-- Opening Marker --
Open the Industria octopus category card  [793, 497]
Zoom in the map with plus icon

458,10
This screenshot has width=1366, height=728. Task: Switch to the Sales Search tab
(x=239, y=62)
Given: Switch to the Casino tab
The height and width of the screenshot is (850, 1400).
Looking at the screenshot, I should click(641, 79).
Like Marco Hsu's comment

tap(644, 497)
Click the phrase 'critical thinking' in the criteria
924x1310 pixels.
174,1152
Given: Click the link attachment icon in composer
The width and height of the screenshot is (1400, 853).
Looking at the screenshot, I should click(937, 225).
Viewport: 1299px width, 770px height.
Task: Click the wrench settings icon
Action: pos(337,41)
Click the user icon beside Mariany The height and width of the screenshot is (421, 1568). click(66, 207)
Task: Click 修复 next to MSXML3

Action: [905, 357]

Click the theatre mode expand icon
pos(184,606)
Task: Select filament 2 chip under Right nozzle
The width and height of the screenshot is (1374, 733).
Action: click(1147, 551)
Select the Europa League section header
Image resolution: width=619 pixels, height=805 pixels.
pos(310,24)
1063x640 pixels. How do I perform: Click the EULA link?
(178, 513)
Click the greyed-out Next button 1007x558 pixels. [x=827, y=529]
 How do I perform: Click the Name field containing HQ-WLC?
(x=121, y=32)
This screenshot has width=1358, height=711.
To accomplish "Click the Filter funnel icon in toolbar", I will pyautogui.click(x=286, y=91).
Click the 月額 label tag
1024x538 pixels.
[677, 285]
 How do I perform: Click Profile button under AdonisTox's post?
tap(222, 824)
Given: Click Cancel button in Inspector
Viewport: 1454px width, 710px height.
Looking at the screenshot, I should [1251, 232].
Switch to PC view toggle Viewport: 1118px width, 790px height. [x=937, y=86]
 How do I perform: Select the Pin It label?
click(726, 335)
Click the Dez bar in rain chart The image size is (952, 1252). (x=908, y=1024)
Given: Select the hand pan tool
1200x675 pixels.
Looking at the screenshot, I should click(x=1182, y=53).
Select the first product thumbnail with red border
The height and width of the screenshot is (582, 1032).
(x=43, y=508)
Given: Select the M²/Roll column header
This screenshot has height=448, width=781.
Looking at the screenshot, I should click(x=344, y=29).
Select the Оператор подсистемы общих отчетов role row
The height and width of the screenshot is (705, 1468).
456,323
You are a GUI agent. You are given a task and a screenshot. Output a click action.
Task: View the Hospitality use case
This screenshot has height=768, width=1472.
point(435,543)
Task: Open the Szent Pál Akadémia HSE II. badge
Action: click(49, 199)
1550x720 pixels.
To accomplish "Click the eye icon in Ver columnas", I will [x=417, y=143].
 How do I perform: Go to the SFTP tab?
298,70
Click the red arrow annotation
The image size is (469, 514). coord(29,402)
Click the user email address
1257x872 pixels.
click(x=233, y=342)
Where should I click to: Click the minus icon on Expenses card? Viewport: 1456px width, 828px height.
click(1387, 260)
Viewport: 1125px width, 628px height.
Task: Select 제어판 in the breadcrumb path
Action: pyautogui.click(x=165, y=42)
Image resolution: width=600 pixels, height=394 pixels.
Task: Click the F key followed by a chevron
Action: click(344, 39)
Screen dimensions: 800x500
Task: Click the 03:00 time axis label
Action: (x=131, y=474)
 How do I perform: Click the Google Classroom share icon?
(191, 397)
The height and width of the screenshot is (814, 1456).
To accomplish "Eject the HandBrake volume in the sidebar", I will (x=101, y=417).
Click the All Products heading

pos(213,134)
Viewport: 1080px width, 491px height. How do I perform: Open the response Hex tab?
-- Closing Marker --
Work task -> Please output each record exactly as it appears above.

Task response ->
Open the Industria octopus category card  [793, 497]
Zoom in the map with plus icon

458,10
This screenshot has width=1366, height=728. Task: Switch to the Sales Search tab
(x=239, y=62)
Given: Switch to the Casino tab
The height and width of the screenshot is (850, 1400).
Looking at the screenshot, I should click(641, 79).
Like Marco Hsu's comment

tap(644, 497)
Click the phrase 'critical thinking' in the criteria
924x1310 pixels.
174,1152
Given: Click the link attachment icon in composer
The width and height of the screenshot is (1400, 853).
Looking at the screenshot, I should click(937, 225).
Viewport: 1299px width, 770px height.
Task: Click the wrench settings icon
Action: pos(337,41)
Click the user icon beside Mariany The height and width of the screenshot is (421, 1568). click(66, 207)
Task: Click 修复 next to MSXML3

Action: [905, 357]

Click the theatre mode expand icon
pos(184,606)
Task: Select filament 2 chip under Right nozzle
The width and height of the screenshot is (1374, 733).
Action: click(1147, 551)
Select the Europa League section header
Image resolution: width=619 pixels, height=805 pixels.
pos(310,24)
1063x640 pixels. How do I perform: Click the EULA link?
(178, 513)
Click the greyed-out Next button 1007x558 pixels. [x=827, y=529]
 How do I perform: Click the Name field containing HQ-WLC?
(x=121, y=32)
This screenshot has width=1358, height=711.
To accomplish "Click the Filter funnel icon in toolbar", I will pyautogui.click(x=286, y=91).
Click the 月額 label tag
1024x538 pixels.
[677, 285]
 How do I perform: Click Profile button under AdonisTox's post?
tap(222, 824)
Given: Click Cancel button in Inspector
Viewport: 1454px width, 710px height.
Looking at the screenshot, I should [1251, 232].
Switch to PC view toggle Viewport: 1118px width, 790px height. [x=937, y=86]
 How do I perform: Select the Pin It label?
click(726, 335)
Click the Dez bar in rain chart The image size is (952, 1252). (x=908, y=1024)
Given: Select the hand pan tool
1200x675 pixels.
Looking at the screenshot, I should click(x=1182, y=53).
Select the first product thumbnail with red border
The height and width of the screenshot is (582, 1032).
(x=43, y=508)
Given: Select the M²/Roll column header
This screenshot has height=448, width=781.
Looking at the screenshot, I should click(x=344, y=29).
Select the Оператор подсистемы общих отчетов role row
The height and width of the screenshot is (705, 1468).
456,323
You are a GUI agent. You are given a task and a screenshot. Output a click action.
Task: View the Hospitality use case
This screenshot has height=768, width=1472.
point(435,543)
Task: Open the Szent Pál Akadémia HSE II. badge
Action: click(49, 199)
1550x720 pixels.
To accomplish "Click the eye icon in Ver columnas", I will [x=417, y=143].
 How do I perform: Go to the SFTP tab?
298,70
Click the red arrow annotation
The image size is (469, 514). coord(29,402)
Click the user email address
1257x872 pixels.
click(x=233, y=342)
Where should I click to: Click the minus icon on Expenses card? Viewport: 1456px width, 828px height.
click(1387, 260)
Viewport: 1125px width, 628px height.
Task: Select 제어판 in the breadcrumb path
Action: pyautogui.click(x=165, y=42)
Image resolution: width=600 pixels, height=394 pixels.
Task: Click the F key followed by a chevron
Action: click(344, 39)
Screen dimensions: 800x500
Task: Click the 03:00 time axis label
Action: (x=131, y=474)
 How do I perform: Click the Google Classroom share icon?
(191, 397)
The height and width of the screenshot is (814, 1456).
To accomplish "Eject the HandBrake volume in the sidebar", I will (x=101, y=417).
Click the All Products heading

pos(213,134)
Viewport: 1080px width, 491px height. How do I perform: Open the response Hex tab?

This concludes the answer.